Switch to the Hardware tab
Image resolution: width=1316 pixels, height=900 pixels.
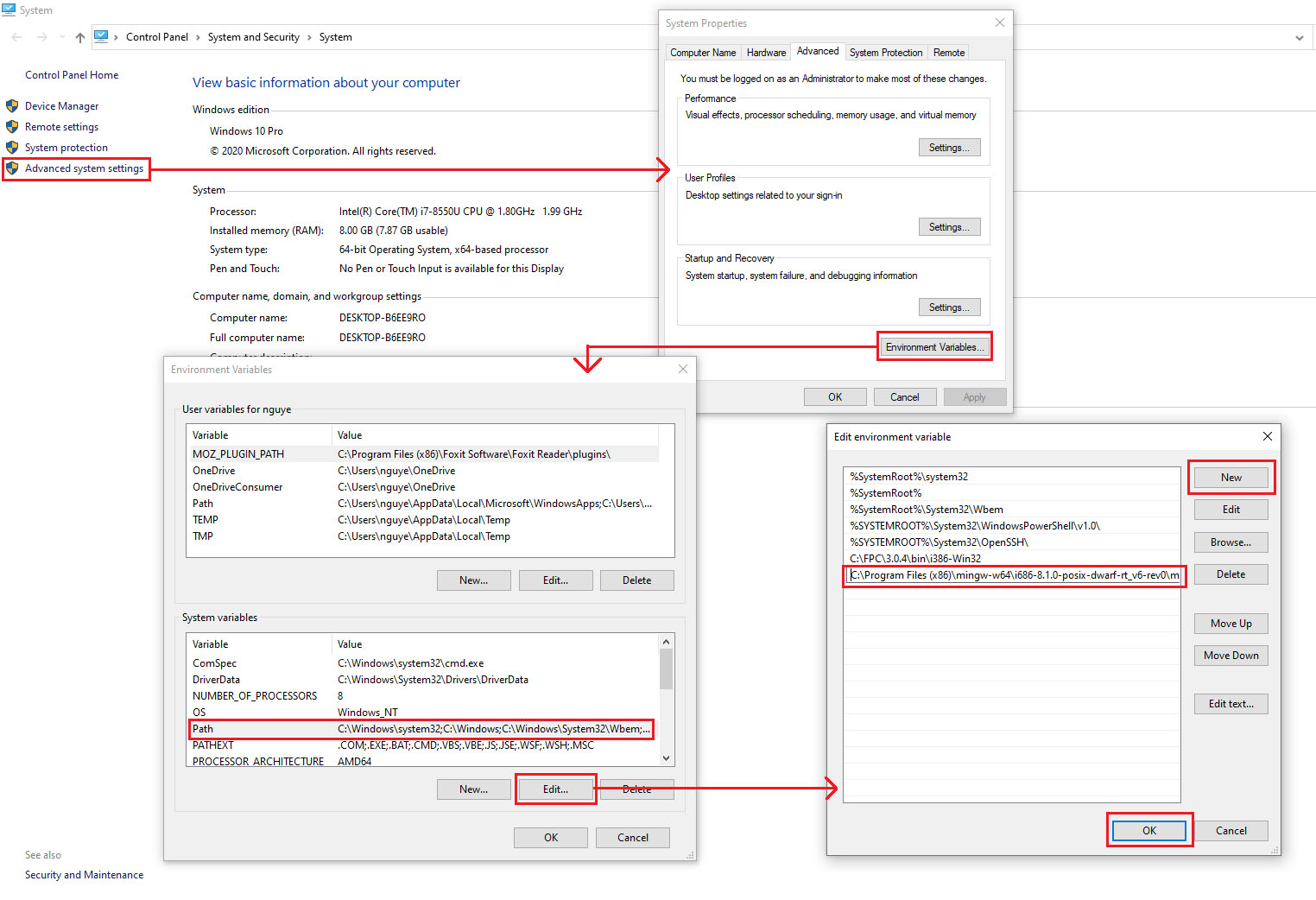pos(766,53)
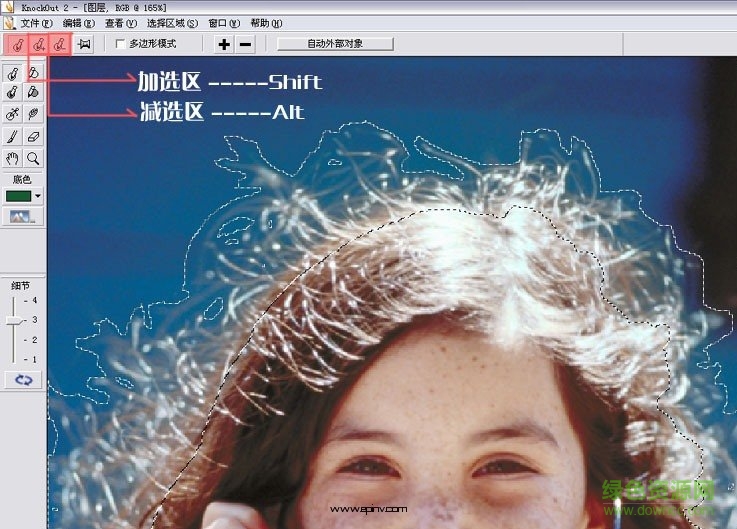Choose the subtract-from-selection mode icon

click(x=61, y=44)
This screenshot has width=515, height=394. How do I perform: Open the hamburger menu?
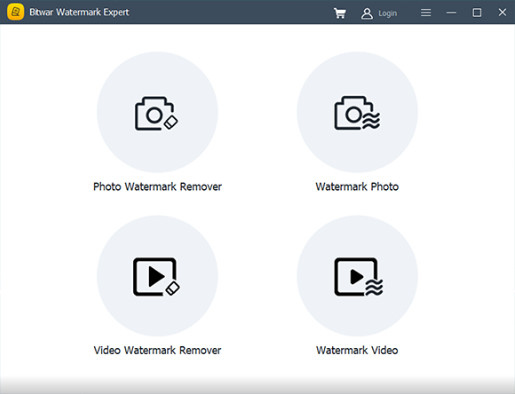426,13
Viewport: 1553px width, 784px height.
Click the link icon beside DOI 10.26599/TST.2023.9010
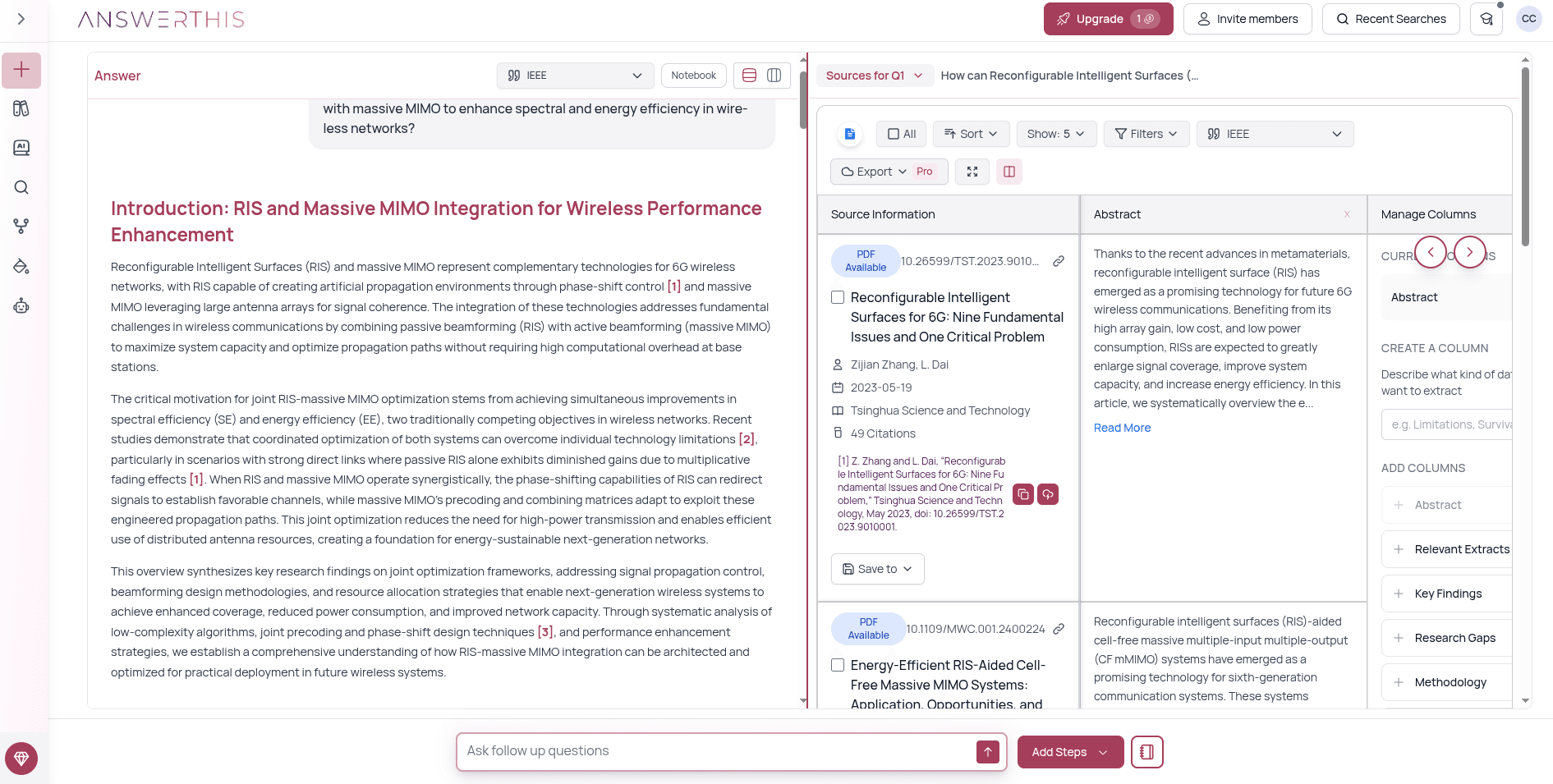click(1059, 261)
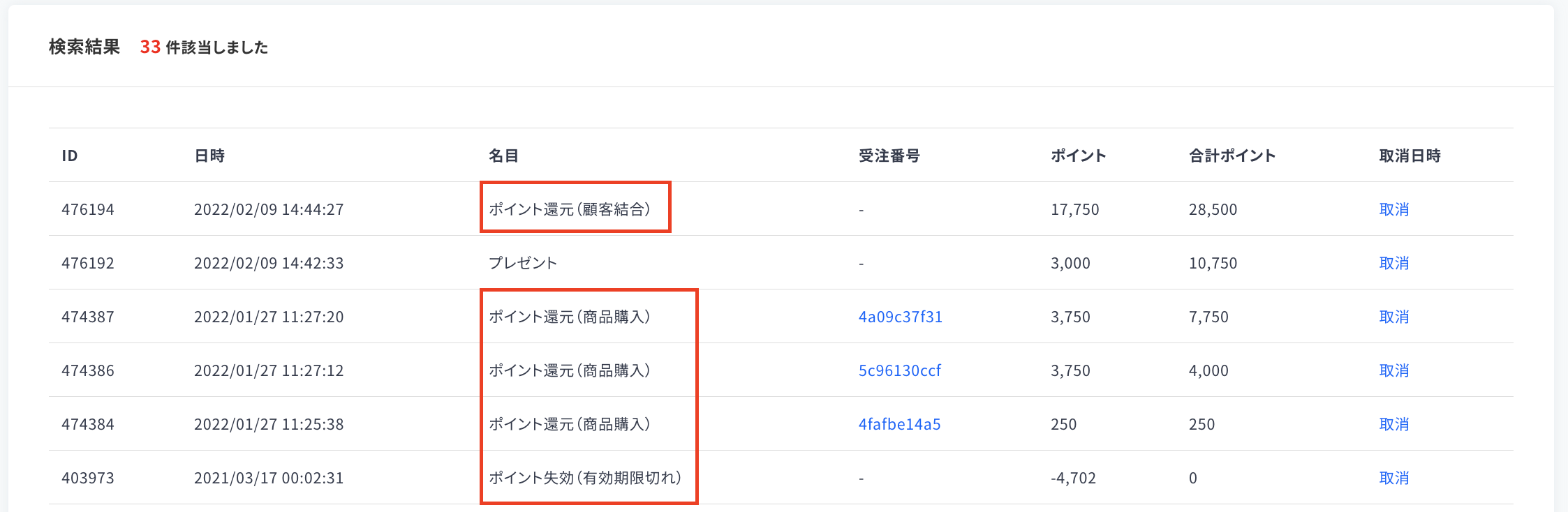Click the 受注番号 column header
Viewport: 1568px width, 512px height.
tap(889, 156)
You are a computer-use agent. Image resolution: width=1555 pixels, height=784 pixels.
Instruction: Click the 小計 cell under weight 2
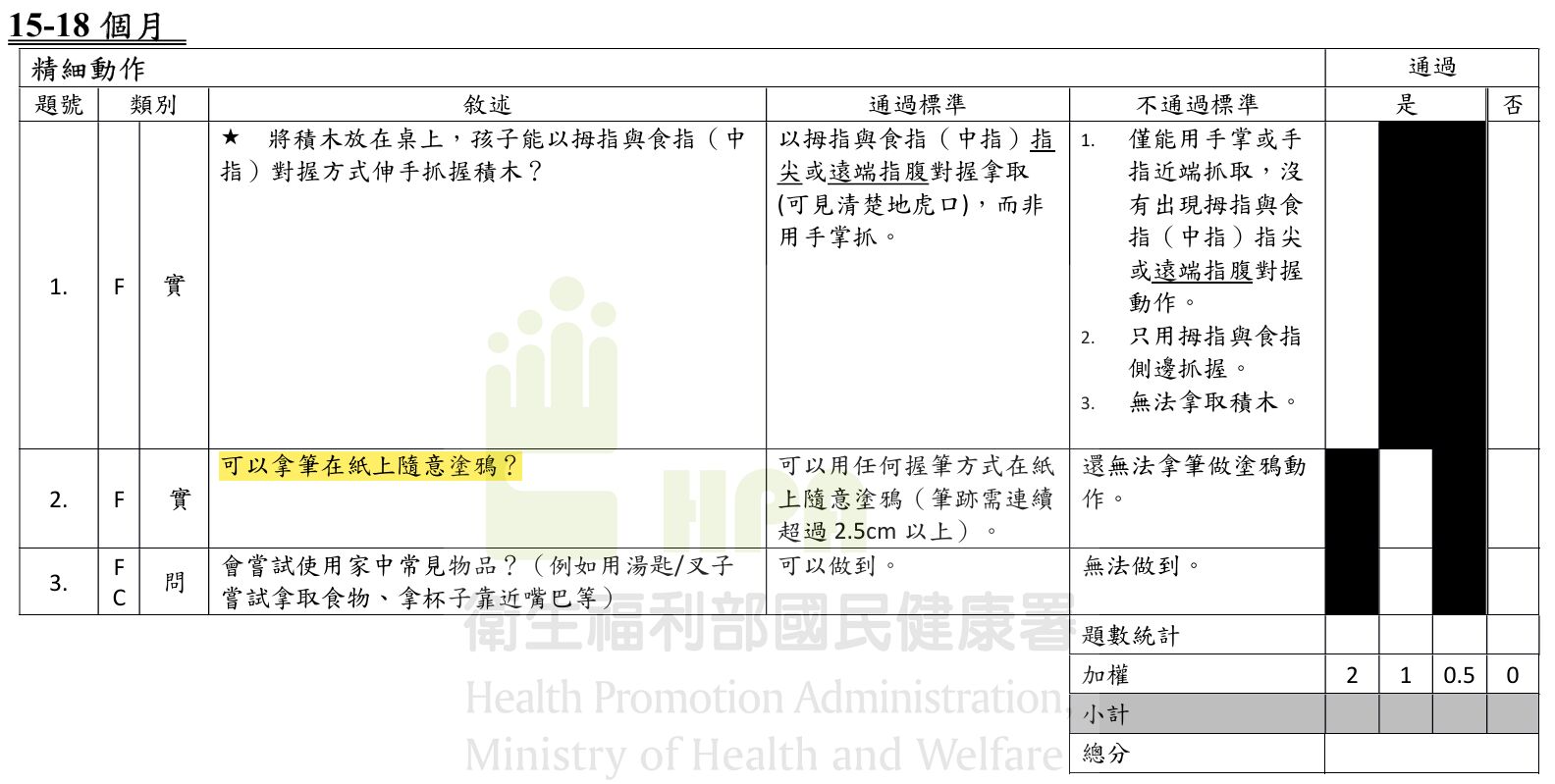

-----

SHORT EXERCISE: Please rewrite the entries above with every "Image resolution" swapped for "Screen size" and nothing else altered, leaving out the pictures.

FINISHED TASK:
Switch to the Hardware tab
Screen size: width=1316 pixels, height=900 pixels.
pos(766,53)
Choose the subtract-from-selection mode icon

click(x=61, y=44)
This screenshot has width=515, height=394. How do I perform: Open the hamburger menu?
426,13
Viewport: 1553px width, 784px height.
Click the link icon beside DOI 10.26599/TST.2023.9010
click(1059, 261)
Click the 受注番号 column header
Viewport: 1568px width, 512px height.
tap(889, 156)
You are a computer-use agent. Screen size: width=1555 pixels, height=784 pixels.
Instruction: Click the 小計 cell under weight 2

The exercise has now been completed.